The Last of His Kind
Lee Falk died of congestive heart failure on the morning of 13 March 1999 at 4:30am, six weeks before reaching his 88th birthday. He spent the last years of his life in Upper Manhattan, New York, and had a summer house on Cape Cod, called Xanadu after the poem “Kubla Kahn” by Coleridge (one of his favourite poets). He was a long-time tennis player, and enjoyed the theatre, opera, and ballet. Other hobbies included astronomy and politics. He is survived by his third wife, Elizabeth (nee Moxley), his three children, Valerie, Diane and Conley, and several grandchildren. Phantom fans will recognise some of those names from characters in Phantom stories!

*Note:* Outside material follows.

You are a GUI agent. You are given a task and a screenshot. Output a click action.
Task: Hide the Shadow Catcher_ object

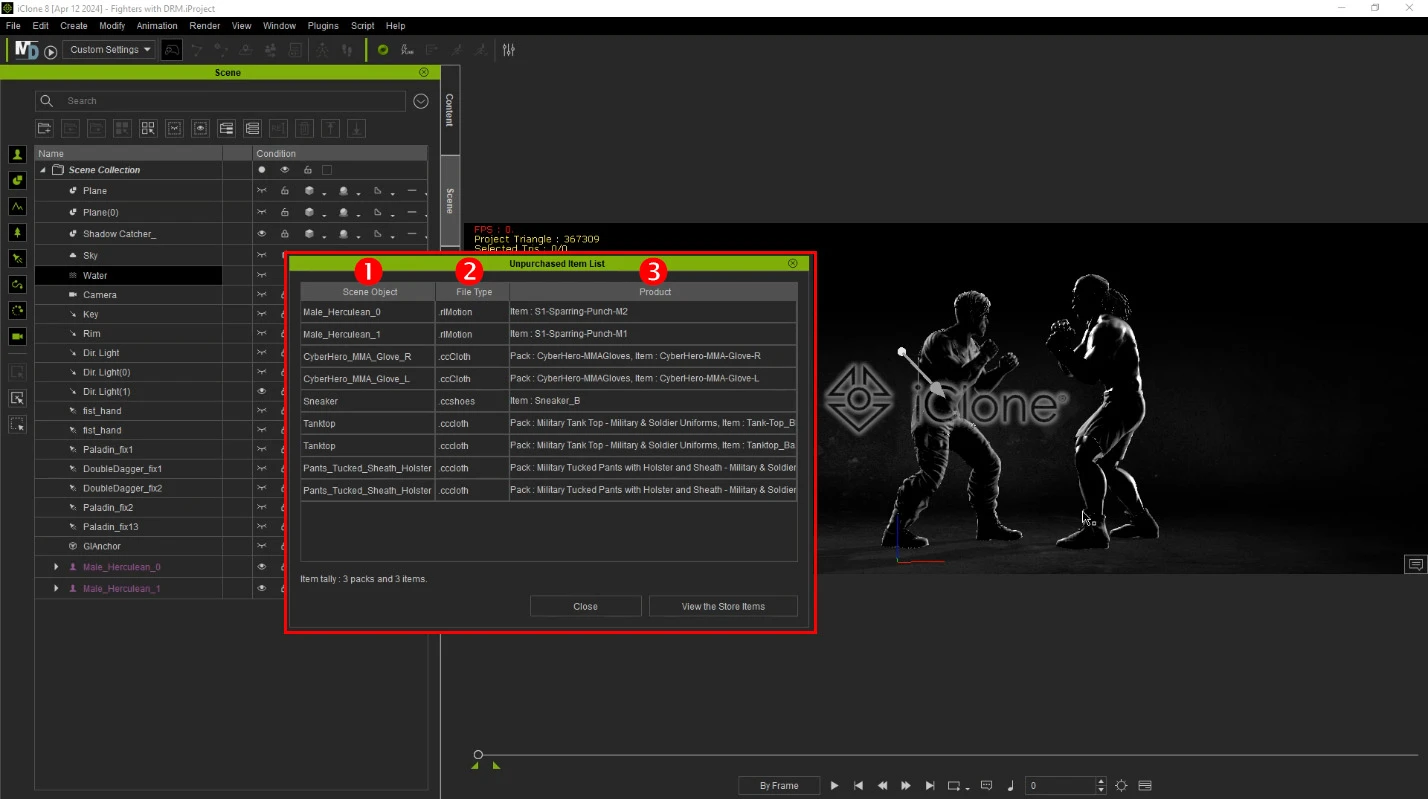(x=262, y=234)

Lee continued to script both the Phantom and Mandrake the Magician right up until his last days. He was literally the last, active comic strip creator whose work survived from the 1930s into the 1990s. It can truly be said that Lee’s accomplishments equal those of the classic characters he created. He will be sorely missed … but fondly remembered for the wonderful legacy of adventure stories he has left us.
Lee Falk Star
The plaque reads: Writer and cartoonist Lee Falk, originally named Leon Harrison Gross, was born and raised in St. Louis. Falk created and wrote the comic strip Mandrake the Magician, which debuted in 1934 and featured a stage magician who used hypnosis and magic to fight evildoers. In 1936 Falk premiered The Phantom, the first masked, costumed superhero of the comics, pre-dating both Superman and Batman. Syndicated worldwide, at their height the strips boasted over 100 million readers per day. Falk also wrote novels and plays, and he directed or produced over 300 stage productions. One of the greats of the Golden Age of Comics, Lee Falk thrilled readers with daily doses of mystery and adventure until his death in 1999.
Leon Harrison Epstein
Lee Falk was know as Leon Harrison Epstein when he attended the University of Illinois from which he graduated in 1932 with a Degree of Bachelor of Arts in Liberal Arts and Science with Honors in English .
On campus he had an active student life, including membership in Zeta Beta Tau, Pi Delta Phi, Kappa Phi Sigma, and as a writer for The Daily Illini, and editor of the Hillel Post.
The Hillel Post was a bi-weekly newsletter at the University of Illinois containing news articles on foundation activities, calendars, columns on social, dramatic and sports activities, editorials, notices of religious services and celebrations, and advertisements.
Leon Epstein was the editor-in-chief for the Hillel Post for a year and a half, before stepped down from its editorship in February, 1931.
The Daily Illini is a student-run newspaper that has been published for the community of the University of Illinois at Urbana-Champaign since 1871.
Leon Epstein was one of the Night Assistants for The Daily Illini from the 6th of October, 1928 and later became a Junior News Editor from September until October of 1930.